CHALLENGE:
Rewrite the listing from the line containing "This screenshot has width=579, height=1286." through the end of the listing, substituting "window" for "dialog" and leaving all else as is.

────────

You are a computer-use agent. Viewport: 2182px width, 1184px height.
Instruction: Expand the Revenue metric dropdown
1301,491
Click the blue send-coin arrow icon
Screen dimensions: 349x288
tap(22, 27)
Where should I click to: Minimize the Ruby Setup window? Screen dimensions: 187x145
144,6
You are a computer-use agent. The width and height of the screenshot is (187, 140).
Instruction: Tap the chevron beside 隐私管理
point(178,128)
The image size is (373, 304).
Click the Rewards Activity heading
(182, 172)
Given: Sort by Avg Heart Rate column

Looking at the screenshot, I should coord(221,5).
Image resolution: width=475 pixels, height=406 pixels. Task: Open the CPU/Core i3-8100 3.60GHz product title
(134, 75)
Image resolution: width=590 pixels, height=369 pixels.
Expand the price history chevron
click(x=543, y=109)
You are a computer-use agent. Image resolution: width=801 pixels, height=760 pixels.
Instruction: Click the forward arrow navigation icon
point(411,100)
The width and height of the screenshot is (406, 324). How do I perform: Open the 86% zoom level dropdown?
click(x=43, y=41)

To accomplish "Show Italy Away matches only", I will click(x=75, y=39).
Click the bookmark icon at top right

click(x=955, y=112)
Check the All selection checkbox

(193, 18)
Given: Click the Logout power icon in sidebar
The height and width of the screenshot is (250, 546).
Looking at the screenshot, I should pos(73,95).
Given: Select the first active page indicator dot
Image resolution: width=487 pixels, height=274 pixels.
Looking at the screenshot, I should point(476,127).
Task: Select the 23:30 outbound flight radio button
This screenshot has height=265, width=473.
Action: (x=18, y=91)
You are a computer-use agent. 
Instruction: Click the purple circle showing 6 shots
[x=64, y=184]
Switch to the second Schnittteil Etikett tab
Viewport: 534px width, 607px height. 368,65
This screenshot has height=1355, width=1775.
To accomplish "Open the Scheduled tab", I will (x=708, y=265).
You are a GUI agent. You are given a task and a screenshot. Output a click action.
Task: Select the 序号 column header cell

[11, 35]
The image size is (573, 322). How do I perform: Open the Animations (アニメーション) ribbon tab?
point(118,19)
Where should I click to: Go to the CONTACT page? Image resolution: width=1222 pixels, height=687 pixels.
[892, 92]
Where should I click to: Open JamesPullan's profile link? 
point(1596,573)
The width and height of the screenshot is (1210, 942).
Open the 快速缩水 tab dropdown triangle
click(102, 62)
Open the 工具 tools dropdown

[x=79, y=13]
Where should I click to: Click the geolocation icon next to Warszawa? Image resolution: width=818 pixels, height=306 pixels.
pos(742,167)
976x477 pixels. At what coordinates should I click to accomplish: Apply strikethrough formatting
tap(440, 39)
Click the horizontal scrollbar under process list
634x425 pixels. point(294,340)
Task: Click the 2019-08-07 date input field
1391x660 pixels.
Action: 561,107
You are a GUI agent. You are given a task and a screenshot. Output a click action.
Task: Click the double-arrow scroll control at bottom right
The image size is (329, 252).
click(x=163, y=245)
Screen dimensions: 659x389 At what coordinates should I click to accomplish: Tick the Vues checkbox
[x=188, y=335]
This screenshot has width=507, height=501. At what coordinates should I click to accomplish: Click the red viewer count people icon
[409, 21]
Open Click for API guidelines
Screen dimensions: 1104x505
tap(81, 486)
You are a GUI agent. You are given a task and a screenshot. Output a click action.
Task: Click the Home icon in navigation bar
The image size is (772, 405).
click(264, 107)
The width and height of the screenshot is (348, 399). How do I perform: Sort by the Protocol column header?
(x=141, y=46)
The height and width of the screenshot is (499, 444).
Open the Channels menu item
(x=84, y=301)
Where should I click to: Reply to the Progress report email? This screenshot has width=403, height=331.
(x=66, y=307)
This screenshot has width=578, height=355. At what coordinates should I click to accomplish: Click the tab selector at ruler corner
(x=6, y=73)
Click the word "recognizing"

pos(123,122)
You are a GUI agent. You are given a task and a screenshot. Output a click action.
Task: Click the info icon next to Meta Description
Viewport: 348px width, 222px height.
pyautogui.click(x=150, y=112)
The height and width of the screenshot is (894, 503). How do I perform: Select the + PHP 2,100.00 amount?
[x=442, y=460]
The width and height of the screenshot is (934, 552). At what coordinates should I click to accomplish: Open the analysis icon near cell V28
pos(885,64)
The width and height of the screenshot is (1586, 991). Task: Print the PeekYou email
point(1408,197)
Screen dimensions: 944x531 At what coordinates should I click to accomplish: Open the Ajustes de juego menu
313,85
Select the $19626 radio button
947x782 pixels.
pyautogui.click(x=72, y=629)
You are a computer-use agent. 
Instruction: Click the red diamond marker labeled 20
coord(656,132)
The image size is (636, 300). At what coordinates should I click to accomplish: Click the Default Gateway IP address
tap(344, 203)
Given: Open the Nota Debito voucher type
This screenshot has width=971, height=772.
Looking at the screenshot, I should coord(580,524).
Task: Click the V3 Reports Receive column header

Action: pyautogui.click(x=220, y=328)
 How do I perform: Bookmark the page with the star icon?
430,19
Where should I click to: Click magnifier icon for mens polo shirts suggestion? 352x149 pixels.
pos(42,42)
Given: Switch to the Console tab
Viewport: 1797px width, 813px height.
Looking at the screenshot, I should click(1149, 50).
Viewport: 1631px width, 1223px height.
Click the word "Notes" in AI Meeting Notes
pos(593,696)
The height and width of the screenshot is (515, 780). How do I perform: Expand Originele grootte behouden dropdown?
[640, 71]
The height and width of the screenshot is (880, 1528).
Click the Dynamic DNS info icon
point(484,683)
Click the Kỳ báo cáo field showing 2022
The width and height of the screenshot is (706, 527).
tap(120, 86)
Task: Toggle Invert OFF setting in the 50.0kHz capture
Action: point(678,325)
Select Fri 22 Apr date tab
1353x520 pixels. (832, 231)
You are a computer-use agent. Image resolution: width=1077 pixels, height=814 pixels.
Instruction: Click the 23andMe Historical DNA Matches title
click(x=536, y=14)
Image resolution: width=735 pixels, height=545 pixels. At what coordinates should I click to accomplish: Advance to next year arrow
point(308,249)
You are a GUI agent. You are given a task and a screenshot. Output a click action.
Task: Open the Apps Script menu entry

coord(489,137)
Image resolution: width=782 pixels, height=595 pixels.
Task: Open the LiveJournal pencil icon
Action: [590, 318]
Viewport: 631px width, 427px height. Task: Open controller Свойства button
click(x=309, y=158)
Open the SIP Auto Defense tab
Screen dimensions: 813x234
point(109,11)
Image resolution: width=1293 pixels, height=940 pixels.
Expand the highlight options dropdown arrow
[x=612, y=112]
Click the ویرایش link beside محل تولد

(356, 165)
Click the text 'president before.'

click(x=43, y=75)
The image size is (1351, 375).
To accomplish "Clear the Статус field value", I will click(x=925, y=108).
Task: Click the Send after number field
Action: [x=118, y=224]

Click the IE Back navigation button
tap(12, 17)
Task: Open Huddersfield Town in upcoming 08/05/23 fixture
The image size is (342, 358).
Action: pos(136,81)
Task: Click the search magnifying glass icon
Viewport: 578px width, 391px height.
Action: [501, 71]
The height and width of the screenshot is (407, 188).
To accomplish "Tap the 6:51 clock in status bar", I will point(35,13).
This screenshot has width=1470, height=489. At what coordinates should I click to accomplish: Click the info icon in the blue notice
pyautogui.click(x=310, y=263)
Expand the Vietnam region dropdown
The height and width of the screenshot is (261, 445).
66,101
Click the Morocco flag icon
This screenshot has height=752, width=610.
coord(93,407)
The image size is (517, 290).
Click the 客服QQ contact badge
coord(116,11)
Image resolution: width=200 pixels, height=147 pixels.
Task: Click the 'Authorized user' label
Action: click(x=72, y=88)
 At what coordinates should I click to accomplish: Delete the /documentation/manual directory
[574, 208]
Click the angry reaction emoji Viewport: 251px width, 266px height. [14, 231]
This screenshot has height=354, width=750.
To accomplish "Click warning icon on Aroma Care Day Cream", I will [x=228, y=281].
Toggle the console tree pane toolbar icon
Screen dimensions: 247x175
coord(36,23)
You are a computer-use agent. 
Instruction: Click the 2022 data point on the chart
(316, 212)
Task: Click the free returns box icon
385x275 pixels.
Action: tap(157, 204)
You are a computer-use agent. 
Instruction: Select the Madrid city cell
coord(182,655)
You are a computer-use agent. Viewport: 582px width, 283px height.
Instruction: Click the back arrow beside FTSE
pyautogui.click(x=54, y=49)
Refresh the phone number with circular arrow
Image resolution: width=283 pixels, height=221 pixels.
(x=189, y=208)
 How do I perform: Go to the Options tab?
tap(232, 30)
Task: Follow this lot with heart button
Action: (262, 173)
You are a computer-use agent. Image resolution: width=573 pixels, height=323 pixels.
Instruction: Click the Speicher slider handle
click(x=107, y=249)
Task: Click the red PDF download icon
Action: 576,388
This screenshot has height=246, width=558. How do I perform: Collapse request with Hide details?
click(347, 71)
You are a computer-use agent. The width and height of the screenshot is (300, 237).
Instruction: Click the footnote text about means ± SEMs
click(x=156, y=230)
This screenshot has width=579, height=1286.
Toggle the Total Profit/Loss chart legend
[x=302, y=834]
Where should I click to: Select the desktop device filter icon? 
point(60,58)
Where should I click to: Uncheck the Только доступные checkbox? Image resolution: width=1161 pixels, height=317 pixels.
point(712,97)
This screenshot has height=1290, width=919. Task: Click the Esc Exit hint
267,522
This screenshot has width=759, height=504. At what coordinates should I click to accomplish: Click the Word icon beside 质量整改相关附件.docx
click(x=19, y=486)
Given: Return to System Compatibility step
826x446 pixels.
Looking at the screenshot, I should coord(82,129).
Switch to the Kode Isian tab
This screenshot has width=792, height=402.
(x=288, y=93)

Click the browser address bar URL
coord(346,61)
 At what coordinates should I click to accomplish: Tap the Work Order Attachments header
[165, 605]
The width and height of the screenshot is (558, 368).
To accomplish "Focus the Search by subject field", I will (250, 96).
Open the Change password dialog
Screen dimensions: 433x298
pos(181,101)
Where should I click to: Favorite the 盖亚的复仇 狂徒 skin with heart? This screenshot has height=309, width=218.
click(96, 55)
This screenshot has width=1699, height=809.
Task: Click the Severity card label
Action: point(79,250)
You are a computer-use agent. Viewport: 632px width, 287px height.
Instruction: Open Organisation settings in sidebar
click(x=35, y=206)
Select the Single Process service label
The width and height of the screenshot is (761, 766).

────────

COMPLETED EXERCISE:
This screenshot has width=579, height=1286.
Toggle the Total Profit/Loss chart legend
[x=302, y=834]
Where should I click to: Select the desktop device filter icon? 
point(60,58)
Where should I click to: Uncheck the Только доступные checkbox? Image resolution: width=1161 pixels, height=317 pixels.
point(712,97)
This screenshot has height=1290, width=919. Task: Click the Esc Exit hint
267,522
This screenshot has width=759, height=504. At what coordinates should I click to accomplish: Click the Word icon beside 质量整改相关附件.docx
click(x=19, y=486)
Given: Return to System Compatibility step
826x446 pixels.
Looking at the screenshot, I should coord(82,129).
Switch to the Kode Isian tab
This screenshot has width=792, height=402.
(x=288, y=93)

Click the browser address bar URL
coord(346,61)
 At what coordinates should I click to accomplish: Tap the Work Order Attachments header
[165, 605]
The width and height of the screenshot is (558, 368).
To accomplish "Focus the Search by subject field", I will (250, 96).
Open the Change password window
Screen dimensions: 433x298
pos(181,101)
Where should I click to: Favorite the 盖亚的复仇 狂徒 skin with heart? This screenshot has height=309, width=218.
click(96, 55)
This screenshot has width=1699, height=809.
Task: Click the Severity card label
Action: point(79,250)
You are a computer-use agent. Viewport: 632px width, 287px height.
Instruction: Open Organisation settings in sidebar
click(x=35, y=206)
Select the Single Process service label
The width and height of the screenshot is (761, 766).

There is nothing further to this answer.